Père, fils, faux frèreset parrains...

Depuis la mort du dictateur sanguinaire, ça sent le roussi. De peur de perdre privilèges et fortunes, l'armée togolaise a imposé par un coup d'État son propre fils, Faure Gnassingbe Eyadéma. Même la France n'ose saluer l'opération. Le ministère français des affaires étrangères prétend privilégier... le dialogue et le «retour à l'ordre constitutionnel»! Tandis que le gouvernement américain, qui a ses propres calculs, exige la démission du fils Eyadéma, ce que réclament les autres chefs d'État africains. Faure Gnassingbe vient d'annoncer l'organisation d'élections d'ici 60 jours...

Ce qui inquiète les suzerains occidentaux, en exercice ou en puissance, ce sont les réactions populaires. Des manifestations sont de plus en plus nombreuses et massives à Lomé. Le 12 février, des opposants ont occupé le centre-ville de la capitale toute la journée, avant que les parachutistes et la garde présidentielle ne tirent et ne fassent plusieurs morts.
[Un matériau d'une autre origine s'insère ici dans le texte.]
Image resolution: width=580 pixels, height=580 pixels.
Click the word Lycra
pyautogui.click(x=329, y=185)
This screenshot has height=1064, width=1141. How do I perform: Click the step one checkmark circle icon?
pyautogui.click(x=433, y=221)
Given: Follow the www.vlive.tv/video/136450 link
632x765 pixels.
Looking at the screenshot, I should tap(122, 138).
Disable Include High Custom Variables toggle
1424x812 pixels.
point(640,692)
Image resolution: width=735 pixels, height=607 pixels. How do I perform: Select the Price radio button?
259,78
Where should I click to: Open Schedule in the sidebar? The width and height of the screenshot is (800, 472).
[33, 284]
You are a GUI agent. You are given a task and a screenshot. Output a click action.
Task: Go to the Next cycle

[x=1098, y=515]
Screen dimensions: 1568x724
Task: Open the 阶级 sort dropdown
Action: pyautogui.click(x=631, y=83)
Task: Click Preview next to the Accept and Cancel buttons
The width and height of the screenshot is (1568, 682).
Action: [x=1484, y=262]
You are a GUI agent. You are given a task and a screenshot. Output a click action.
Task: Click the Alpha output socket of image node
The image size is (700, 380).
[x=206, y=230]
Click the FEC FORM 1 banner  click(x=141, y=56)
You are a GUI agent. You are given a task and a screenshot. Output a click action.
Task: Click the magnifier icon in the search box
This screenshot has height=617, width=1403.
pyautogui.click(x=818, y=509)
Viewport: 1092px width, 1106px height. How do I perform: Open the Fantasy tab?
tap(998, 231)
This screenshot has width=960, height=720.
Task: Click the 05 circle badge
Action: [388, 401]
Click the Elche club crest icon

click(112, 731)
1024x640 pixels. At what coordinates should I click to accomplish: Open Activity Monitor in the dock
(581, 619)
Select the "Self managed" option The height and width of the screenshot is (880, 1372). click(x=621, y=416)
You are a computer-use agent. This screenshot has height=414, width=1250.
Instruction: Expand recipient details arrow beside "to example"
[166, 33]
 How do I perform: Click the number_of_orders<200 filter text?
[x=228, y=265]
Le 19 février, 25000 manifestants ont défilé. Certes, des politiciens togolais de l'opposition dite démocratique sont dans les starting-blocks pour assurer le relais, aussi dévoués aux intérêts impérialistes que feu Eyadéma. Bien des pièges sont donc tendus à la population pauvre des villes et des campagnes. Mais elle n'a pas dit son dernier mot.